(Stored items)
★ ★ ★ ★
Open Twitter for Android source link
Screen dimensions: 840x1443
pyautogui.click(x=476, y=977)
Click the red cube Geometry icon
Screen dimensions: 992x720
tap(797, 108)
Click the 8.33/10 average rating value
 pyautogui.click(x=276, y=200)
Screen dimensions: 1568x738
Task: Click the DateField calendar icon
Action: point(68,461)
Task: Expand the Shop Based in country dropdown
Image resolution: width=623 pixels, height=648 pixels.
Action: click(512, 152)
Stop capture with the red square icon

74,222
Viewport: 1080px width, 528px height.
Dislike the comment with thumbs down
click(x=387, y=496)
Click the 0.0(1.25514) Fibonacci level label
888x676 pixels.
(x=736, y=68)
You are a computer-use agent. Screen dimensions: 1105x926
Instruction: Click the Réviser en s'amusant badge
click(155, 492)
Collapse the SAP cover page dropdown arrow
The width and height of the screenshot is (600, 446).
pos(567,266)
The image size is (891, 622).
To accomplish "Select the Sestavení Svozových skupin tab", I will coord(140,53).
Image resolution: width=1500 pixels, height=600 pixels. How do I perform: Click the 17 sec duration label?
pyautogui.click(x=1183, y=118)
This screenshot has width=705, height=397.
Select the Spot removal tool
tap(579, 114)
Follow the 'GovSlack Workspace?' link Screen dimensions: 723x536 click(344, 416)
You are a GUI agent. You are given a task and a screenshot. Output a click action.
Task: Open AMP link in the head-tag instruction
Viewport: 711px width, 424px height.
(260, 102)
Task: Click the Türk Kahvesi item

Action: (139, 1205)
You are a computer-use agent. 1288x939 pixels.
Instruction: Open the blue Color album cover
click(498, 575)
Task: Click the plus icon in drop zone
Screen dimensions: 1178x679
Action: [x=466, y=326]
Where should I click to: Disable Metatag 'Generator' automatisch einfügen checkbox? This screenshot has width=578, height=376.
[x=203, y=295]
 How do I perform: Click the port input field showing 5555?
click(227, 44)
★ ★ ★ ★
> [Work required]
Within the records above, find every line containing "agent" and report only how many there are.

> [Problem solution]
3